After biking everyday for so long, whenever I have to drive or get a ride in I feel like a total shit head. Looking around at all the other shit heads stuck in traffic is pretty depressing when you're among their ranks. The feeling is multiplied when one of our two wheeled brethren goes happily by. No offense to all you shit heads out there, We all spent a pretty large amount of our lives being shit heads of one kind or another. Just take the shit head who shot Oscar Freire with a pellet gun during stage 13 last week. He or she has probably spent years in training to achieve such shit headedness.

The knee is starting to feel better but I am still feeling a bit shit heady as I have no bike to ride home on.
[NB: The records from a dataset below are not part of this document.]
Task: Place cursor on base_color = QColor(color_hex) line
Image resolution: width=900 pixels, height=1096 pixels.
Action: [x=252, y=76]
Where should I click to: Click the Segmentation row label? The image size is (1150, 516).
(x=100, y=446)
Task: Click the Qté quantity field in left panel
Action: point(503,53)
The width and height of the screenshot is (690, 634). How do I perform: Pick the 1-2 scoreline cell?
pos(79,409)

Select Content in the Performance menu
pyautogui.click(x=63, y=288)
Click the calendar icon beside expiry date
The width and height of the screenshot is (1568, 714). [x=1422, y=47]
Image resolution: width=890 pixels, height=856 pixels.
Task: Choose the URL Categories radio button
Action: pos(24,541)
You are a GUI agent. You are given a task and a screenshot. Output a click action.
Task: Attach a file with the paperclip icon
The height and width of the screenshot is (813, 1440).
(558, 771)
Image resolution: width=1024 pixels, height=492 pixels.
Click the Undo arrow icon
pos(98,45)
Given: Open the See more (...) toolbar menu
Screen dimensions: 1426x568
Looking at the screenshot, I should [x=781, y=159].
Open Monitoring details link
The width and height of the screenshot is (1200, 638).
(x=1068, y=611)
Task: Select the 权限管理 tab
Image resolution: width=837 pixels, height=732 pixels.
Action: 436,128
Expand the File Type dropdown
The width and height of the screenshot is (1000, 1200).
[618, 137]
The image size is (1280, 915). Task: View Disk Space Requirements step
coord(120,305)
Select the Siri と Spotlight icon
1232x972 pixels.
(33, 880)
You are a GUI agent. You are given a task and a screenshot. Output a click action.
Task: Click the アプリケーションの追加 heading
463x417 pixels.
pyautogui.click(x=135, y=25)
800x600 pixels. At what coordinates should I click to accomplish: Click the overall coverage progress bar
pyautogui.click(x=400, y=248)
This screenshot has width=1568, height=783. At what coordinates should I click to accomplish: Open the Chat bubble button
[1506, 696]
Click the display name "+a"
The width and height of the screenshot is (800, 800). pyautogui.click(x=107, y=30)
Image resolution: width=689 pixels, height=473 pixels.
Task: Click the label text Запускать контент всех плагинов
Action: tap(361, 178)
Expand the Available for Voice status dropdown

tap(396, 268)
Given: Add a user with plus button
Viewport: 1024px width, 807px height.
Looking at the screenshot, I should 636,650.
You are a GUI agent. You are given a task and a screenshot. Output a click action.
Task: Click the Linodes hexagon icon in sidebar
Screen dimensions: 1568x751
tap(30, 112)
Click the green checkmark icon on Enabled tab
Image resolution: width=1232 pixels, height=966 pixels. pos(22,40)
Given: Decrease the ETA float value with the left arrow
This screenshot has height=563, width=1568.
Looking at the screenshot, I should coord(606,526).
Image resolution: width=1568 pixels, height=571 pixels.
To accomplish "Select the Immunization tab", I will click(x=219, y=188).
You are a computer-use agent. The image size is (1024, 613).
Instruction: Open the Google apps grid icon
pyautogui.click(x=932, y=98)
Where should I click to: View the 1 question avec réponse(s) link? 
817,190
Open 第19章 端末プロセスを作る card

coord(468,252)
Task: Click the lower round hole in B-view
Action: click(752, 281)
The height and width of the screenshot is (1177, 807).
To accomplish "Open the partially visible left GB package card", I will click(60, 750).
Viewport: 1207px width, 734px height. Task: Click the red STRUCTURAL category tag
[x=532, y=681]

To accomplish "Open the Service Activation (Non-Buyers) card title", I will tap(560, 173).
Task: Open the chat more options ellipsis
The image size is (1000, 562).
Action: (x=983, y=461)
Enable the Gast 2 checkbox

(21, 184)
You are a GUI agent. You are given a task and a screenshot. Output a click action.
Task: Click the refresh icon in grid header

Have a great weekend and try not to be a shit head!

Wednesday, July 22, 2009

Bizarro Zone

I saw this commercial for Auto Zone the other day and it made me feel a little like throwing a cat at the television.

What the hell?! Everything about this commercial is backwards. I can't tell you how many miles I've regretfully logged driving back and forth to various bike stores to keep my bikes up and running. This kid should be driving to the "Bike Zone" in order to fix his bike so he won't have to drive the damn car again.

(Please read the last paragraph aloud while doing your best Hank Hill impression)

Tuesday, July 21, 2009

Vacation Lessons: Breaking And Entering

I have returned from a much needed beach vacation. There were many lessons to be learned from this, the first real vacation with my daughter. How to pack a weeks worth of baby paraphernalia into a 2 door hatchback. How to remove a hook from an angry stingray without getting the Steve Irwin treatment (RIP). The most important lesson I learned on this trip was to use caution when packing up a Yakima Skybox 16. For some reason after packing it up for the drive home, the locks on both sides of the box broke and I couldn't get the thing open. I called REI where I purchased it and pleaded my case. At first they wanted me to bring it into the store so they could check it out. I told the manager this was no good because I had baby gear in the box that I need right away. His solution was to go ahead and get into the box by any means necessary and bring in what was left of the box for an exchange. This was intriguing. I get to break the box open? Tee Hee!

With visions of circular saws, guns, crow bars, and small explosive devices dancing through my head, I hurried to the basement to choose my weapons. This is what I came up with.

After a few attempts with the mini crow-bar I realized the folks at Yakima wouldn't have designed this to be easily thwarted by a crow-bar. Next up was the Dremel Tool with cutting wheel.

The Yakima Skybox proved no match for the 14 year old Dremel. A few quick cuts around the top hinge rivets was all it took.

Now it's off to REI to get another one.

While at the beach we rented bike for the week so there was a lot of beach biking going on.

Single F*cking Speed.

Yesterday, on my first commute ride in over a week I was confronted with something wonderful, a 5 bike stack up waiting for the light to cross Connecticut.

Oh traffic light, let my people go...

The last and second most important lesson I learned while at the beach was that New Belgium's Skinny Dip summer brew is ding darn delicious!

Vacation's over, time to ride twice a day again. Freakin' Sweet...

After taking the Skybox to REI they hooked me up with a brand new Skybox 18. That's right 2 more cubic feet of storage space.